● **Problems to work on**:
**a)** In the news report on Czech refugee quotas, how many refugees does the interior minister say the Czech Republic has accepted?
**b)** Pick up the news report on Czech refugee quotas after its final sentence and write the next few paragraphs.

● **Page extract**:
────────────────

Refugees must not be allowed into the country even under the threat of European penalties, the interior minister said

PRAGUE, April 16. /TASS/. The Czech Republic should no longer accept its share of refugees under quotas agreed by the European Union, even under the threat of financial penalties, the country’s interior minister Milan Chovanec has said in an interview with the Pravo newspaper.

"We have accepted 12 refugees out of approximately 1,600 (according to EU quotas)," the minister said. "The ongoing checks (into whether they pose any threat to national security) of the rest (of the migrants) revealed that none of them should be accepted."

According to Chovanec, the EU may start discussing a possible penalty over the move this fall, but refugees must not be allowed into the country even under the threat of sanctions.

────────────────

● **Entries supplied**:

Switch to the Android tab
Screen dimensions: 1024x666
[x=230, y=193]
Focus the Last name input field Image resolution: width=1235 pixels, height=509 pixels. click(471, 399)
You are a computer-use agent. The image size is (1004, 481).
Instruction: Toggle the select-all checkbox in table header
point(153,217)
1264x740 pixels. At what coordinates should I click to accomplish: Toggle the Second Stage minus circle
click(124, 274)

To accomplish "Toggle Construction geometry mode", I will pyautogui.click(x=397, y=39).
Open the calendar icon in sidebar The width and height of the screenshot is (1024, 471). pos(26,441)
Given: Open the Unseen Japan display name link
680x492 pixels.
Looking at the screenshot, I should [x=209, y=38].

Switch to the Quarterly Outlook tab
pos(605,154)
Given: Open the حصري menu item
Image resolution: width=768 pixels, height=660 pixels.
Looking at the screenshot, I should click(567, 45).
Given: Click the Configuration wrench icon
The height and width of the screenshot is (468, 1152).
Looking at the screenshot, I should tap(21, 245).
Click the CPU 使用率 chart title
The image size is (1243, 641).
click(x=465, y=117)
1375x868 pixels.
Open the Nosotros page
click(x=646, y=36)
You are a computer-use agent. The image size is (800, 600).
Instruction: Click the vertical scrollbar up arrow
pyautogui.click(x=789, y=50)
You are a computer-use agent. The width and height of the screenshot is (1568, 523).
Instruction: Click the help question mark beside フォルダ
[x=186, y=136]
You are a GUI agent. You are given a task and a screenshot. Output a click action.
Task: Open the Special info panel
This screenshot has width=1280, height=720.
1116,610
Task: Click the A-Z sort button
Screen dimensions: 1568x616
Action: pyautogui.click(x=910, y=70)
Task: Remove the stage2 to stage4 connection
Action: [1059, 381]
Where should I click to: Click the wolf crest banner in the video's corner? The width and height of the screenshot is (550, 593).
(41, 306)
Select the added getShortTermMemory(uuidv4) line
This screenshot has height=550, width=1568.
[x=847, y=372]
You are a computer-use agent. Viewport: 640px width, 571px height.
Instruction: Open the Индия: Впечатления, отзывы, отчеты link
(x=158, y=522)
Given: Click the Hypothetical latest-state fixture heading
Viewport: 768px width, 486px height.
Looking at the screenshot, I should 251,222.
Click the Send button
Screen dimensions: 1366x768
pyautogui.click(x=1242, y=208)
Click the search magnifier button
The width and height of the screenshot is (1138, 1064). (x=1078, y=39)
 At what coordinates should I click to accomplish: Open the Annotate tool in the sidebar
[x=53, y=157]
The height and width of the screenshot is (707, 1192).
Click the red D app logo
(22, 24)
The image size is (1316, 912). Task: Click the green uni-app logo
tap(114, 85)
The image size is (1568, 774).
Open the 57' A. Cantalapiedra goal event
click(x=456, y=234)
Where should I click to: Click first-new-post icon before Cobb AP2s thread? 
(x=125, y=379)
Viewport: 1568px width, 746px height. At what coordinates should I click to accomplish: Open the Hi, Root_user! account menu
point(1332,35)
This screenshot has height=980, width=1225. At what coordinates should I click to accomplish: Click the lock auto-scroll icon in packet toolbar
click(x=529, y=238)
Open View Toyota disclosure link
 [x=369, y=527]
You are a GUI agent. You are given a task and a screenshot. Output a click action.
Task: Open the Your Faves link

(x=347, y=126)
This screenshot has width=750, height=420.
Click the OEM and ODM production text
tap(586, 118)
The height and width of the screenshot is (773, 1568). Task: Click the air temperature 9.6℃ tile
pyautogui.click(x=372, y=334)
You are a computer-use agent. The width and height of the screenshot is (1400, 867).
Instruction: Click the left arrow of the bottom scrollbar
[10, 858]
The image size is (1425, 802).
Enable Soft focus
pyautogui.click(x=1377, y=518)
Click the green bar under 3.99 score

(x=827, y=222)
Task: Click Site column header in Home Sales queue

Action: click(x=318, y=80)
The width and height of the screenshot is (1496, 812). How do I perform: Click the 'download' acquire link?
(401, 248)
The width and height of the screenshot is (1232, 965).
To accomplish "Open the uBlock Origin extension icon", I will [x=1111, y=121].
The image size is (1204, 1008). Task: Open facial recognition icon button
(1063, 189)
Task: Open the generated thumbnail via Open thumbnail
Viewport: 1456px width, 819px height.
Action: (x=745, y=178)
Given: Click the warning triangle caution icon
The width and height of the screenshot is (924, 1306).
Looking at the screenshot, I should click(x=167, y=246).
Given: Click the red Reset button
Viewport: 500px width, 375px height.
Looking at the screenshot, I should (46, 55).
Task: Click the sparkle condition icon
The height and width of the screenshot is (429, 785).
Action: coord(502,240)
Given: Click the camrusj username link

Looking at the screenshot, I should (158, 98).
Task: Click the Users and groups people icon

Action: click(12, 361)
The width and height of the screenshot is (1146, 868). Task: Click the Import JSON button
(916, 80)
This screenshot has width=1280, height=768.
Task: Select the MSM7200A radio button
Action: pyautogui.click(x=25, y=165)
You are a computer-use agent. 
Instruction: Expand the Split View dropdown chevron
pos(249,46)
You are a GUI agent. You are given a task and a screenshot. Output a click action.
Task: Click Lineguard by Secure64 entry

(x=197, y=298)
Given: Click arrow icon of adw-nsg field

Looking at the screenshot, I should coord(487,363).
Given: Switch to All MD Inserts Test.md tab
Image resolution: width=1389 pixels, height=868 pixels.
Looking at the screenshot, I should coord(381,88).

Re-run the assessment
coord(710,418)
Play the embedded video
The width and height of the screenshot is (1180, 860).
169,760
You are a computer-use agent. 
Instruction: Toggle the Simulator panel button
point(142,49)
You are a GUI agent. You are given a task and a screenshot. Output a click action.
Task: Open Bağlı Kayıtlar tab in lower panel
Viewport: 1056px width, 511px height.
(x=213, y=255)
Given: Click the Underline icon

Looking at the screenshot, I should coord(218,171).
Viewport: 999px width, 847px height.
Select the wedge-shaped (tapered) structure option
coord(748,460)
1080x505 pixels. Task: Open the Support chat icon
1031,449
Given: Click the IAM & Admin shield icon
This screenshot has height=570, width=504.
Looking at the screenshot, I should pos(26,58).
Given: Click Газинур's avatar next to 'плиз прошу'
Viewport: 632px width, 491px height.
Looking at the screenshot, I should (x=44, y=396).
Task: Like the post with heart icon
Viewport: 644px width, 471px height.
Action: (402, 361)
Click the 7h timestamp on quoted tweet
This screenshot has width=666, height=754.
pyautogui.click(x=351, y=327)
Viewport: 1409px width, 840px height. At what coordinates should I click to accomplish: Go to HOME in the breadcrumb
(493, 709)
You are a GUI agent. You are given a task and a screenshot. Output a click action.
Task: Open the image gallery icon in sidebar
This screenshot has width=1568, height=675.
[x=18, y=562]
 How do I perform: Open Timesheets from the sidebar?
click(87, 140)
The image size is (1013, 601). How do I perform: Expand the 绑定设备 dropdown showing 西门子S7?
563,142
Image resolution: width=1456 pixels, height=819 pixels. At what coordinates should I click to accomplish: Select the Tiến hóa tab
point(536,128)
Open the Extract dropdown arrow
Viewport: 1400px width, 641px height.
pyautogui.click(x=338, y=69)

────────────────

● **Results for each task**:
**a)** 12 refugees, out of about 1,600 under the EU quotas.

**b)**
"People without due control must not be allowed here," the minister said, adding that he will promote this stance among other members of the republic’s government.

In a bid to deal with the ongoing inflow of migrants, who illegally arrived into Italy and Greece across the Mediterranean Sea, the European Commission suggested in 2015 establishing the minimal number of migrants that each of the union’s 28 member states should accommodate. Currently, only several thousand of the estimated 160,000 refugees have been accommodated, because many states de-facto refuse to accept them. Hungary, Poland, Czech Republic and Slovakia are among the quota plan’s staunchest opponents.